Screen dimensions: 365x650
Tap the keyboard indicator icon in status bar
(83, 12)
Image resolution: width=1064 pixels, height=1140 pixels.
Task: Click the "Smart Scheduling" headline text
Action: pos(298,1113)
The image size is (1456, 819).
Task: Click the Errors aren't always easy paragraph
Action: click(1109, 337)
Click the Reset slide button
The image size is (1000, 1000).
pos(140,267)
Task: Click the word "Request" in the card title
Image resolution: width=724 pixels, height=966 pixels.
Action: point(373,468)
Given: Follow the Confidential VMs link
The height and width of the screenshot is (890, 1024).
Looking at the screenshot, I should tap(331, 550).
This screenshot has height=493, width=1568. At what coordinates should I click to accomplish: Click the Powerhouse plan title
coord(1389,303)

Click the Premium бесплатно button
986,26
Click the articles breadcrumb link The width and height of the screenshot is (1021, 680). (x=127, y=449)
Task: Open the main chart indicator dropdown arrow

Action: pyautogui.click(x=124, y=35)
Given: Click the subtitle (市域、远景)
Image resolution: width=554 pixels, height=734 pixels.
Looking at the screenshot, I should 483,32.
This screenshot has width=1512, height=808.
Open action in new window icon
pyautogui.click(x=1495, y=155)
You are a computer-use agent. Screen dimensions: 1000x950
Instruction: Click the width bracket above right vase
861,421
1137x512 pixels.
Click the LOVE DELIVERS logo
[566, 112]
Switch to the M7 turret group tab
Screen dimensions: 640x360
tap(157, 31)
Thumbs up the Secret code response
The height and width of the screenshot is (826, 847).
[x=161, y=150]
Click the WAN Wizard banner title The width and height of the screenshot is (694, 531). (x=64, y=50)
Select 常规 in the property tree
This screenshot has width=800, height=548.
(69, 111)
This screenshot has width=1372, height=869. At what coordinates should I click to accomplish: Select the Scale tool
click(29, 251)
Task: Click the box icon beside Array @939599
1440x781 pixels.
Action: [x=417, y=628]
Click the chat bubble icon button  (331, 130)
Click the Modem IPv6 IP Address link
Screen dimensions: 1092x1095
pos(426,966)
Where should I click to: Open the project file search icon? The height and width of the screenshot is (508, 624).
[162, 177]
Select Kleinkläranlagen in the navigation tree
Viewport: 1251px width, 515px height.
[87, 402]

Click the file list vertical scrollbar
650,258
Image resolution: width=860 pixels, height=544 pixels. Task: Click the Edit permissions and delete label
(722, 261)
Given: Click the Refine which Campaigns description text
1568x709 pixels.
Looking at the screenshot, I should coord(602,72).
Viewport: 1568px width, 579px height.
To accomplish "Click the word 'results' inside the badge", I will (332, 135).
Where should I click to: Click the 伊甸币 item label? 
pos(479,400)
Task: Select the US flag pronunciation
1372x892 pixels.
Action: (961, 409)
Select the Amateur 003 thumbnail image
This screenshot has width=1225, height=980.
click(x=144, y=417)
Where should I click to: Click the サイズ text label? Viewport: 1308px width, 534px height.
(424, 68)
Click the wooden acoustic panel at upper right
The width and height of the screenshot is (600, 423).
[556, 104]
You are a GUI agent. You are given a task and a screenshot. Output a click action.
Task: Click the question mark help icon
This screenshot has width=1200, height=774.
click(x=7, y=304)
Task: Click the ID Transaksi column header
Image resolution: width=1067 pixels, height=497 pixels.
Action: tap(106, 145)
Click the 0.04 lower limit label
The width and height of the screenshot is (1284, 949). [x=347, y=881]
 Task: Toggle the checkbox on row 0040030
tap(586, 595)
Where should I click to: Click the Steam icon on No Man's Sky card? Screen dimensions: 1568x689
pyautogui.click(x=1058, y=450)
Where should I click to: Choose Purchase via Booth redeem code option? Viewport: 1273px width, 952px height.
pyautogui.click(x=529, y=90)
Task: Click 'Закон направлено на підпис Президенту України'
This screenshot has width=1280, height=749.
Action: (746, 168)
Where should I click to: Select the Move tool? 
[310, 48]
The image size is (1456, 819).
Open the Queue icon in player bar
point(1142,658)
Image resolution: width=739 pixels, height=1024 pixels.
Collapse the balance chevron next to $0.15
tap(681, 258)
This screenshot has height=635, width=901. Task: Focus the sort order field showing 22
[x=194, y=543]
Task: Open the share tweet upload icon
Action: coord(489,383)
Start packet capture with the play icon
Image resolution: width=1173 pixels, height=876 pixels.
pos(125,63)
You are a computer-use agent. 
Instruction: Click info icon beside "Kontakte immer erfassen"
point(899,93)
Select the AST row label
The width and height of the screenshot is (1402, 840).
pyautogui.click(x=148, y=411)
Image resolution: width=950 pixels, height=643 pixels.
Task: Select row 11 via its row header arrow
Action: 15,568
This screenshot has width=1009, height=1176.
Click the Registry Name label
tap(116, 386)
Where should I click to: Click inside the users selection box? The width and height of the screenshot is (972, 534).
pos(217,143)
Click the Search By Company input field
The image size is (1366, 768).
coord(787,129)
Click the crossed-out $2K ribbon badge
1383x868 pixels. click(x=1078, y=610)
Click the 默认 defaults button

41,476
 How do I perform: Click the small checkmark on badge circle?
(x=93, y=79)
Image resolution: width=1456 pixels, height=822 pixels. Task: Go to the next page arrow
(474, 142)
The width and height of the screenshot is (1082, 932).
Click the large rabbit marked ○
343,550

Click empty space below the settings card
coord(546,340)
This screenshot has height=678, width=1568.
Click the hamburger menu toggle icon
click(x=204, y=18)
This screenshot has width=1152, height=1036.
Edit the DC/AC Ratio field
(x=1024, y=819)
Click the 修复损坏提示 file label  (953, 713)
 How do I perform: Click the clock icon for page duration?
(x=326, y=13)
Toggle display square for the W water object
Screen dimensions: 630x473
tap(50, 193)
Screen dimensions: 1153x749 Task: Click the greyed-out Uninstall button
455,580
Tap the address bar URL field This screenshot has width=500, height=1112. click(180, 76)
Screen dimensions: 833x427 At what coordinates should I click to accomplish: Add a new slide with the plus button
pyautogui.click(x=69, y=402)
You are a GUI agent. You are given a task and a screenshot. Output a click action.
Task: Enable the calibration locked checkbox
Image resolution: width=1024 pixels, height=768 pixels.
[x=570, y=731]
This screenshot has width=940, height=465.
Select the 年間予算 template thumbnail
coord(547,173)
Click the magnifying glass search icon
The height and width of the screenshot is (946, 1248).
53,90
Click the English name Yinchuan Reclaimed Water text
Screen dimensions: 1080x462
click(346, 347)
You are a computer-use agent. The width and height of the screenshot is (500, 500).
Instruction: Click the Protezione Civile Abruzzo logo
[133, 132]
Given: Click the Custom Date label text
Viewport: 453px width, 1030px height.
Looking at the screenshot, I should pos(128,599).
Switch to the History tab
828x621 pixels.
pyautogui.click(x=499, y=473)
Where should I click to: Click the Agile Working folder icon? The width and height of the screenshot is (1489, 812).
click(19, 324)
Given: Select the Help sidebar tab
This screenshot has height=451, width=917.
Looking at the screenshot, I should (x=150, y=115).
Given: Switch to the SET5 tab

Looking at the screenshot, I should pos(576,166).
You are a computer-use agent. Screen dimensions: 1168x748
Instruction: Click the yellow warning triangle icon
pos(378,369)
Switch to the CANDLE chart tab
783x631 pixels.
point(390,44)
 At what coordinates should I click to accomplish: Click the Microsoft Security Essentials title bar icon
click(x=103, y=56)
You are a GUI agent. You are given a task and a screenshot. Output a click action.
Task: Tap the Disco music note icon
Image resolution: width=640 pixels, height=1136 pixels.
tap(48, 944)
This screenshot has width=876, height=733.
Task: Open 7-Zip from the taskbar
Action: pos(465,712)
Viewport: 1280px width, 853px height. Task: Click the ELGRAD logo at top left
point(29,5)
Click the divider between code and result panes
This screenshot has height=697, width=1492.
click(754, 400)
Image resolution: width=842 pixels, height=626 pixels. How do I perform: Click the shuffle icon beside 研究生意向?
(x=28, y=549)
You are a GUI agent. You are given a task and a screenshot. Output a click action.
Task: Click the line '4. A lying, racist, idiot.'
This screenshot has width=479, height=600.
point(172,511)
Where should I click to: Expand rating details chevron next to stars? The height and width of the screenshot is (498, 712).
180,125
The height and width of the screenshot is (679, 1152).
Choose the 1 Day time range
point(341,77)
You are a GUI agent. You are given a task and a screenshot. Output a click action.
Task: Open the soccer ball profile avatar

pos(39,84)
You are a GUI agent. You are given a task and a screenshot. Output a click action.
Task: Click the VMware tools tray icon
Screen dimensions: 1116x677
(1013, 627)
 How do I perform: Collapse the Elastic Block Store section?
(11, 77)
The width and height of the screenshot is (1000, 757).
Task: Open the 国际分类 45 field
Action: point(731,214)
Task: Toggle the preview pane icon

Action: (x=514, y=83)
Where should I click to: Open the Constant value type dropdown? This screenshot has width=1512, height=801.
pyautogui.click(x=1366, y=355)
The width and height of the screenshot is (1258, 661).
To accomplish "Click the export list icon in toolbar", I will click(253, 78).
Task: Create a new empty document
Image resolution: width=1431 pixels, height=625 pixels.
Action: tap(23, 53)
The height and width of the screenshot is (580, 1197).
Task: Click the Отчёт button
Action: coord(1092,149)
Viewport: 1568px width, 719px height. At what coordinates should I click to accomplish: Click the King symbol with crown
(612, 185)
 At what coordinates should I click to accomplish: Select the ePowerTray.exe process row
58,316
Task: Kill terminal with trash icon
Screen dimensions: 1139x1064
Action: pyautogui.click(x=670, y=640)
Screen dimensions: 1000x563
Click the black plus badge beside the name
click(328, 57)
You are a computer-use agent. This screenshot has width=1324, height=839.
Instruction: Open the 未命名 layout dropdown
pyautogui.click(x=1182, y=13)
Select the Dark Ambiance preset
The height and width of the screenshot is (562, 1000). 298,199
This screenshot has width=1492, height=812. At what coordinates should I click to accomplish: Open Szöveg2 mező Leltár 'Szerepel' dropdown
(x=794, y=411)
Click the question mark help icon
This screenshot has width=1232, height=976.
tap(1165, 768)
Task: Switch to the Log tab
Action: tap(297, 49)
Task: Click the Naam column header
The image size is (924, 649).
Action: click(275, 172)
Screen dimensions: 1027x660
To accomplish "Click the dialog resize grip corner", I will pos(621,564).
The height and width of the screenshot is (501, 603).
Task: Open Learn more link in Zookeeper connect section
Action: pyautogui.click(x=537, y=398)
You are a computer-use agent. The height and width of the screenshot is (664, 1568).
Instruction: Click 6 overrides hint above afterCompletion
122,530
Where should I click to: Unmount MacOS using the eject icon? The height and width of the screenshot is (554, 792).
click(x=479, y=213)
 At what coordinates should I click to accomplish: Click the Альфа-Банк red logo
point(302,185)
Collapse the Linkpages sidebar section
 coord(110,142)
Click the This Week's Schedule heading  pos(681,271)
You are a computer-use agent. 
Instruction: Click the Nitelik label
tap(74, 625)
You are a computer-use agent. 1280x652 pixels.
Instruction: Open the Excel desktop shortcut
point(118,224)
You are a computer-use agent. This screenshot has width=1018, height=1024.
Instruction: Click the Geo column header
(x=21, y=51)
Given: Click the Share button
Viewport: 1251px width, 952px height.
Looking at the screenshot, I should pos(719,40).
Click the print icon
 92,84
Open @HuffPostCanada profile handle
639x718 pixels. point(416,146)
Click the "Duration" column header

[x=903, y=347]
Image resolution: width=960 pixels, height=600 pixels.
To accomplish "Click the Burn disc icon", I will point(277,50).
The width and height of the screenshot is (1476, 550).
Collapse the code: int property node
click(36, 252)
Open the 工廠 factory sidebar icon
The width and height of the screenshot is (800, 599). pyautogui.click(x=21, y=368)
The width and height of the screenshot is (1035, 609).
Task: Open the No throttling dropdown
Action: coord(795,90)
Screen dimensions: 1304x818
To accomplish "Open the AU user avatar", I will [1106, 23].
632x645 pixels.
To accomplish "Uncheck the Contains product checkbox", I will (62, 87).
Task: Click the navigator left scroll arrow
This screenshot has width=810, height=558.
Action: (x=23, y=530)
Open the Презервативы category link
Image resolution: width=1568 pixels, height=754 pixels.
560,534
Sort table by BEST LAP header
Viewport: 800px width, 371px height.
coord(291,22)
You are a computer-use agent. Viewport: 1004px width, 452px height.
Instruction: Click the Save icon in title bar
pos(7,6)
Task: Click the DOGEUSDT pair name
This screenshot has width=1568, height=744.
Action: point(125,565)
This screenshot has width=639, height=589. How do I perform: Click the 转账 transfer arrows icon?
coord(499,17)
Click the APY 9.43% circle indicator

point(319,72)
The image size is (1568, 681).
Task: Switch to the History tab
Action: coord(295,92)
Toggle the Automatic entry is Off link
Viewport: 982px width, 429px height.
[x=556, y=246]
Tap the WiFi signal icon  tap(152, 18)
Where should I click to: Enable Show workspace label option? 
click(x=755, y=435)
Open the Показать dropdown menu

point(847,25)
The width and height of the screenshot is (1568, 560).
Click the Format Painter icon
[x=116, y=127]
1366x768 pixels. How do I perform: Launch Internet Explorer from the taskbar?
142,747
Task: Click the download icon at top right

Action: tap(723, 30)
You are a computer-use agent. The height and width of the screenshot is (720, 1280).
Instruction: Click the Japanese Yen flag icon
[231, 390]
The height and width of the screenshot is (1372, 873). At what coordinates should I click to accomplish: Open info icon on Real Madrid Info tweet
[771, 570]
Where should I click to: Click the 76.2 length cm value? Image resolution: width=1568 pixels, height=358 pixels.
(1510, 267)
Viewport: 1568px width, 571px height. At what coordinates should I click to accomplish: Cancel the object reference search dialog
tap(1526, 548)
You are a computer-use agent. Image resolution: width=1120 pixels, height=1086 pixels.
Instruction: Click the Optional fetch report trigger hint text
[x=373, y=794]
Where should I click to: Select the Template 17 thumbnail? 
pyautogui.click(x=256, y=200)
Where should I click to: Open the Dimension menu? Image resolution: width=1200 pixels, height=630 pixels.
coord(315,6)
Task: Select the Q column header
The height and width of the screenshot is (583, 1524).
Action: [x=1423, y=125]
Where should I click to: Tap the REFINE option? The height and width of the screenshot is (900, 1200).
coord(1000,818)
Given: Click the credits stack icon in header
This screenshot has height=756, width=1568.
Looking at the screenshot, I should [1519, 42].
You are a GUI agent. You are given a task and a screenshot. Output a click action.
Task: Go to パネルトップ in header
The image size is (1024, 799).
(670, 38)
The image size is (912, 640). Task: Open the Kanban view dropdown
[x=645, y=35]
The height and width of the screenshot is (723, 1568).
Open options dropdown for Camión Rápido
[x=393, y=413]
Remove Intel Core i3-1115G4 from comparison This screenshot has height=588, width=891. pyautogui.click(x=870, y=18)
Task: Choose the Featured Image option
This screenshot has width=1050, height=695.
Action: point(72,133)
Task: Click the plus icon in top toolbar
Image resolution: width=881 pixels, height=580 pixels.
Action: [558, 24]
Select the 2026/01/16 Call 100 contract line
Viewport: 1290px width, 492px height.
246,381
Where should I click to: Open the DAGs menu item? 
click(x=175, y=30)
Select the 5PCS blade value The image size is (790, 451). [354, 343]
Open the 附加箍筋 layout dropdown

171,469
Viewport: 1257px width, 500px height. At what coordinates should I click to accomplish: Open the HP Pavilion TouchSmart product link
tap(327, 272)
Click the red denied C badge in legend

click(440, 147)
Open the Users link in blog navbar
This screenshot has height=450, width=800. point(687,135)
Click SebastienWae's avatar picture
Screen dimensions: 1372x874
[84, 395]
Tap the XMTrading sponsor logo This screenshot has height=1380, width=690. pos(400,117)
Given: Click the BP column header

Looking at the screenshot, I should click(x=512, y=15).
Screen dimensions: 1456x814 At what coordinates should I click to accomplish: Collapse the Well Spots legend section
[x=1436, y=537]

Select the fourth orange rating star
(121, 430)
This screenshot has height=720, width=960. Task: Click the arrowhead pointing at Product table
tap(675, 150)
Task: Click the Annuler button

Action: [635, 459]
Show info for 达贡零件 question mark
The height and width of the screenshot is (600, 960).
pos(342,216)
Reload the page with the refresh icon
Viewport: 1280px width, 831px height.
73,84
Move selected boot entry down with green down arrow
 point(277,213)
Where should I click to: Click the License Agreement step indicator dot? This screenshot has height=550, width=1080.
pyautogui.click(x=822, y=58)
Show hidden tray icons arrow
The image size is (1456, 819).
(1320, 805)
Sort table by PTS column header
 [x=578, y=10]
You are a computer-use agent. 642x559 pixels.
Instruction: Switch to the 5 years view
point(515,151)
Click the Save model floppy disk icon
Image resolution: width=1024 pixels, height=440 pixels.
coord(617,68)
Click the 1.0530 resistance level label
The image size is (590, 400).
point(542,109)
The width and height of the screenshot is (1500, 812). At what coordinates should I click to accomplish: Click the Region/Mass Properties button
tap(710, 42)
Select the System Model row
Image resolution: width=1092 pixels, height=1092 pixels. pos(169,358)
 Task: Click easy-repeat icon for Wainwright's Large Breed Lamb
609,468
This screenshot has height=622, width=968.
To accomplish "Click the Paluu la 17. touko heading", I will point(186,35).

§ Task statement
Every line in the listing above that mentions "tree" should be returned.

§ Exercise solution
Select 常规 in the property tree
Select Kleinkläranlagen in the navigation tree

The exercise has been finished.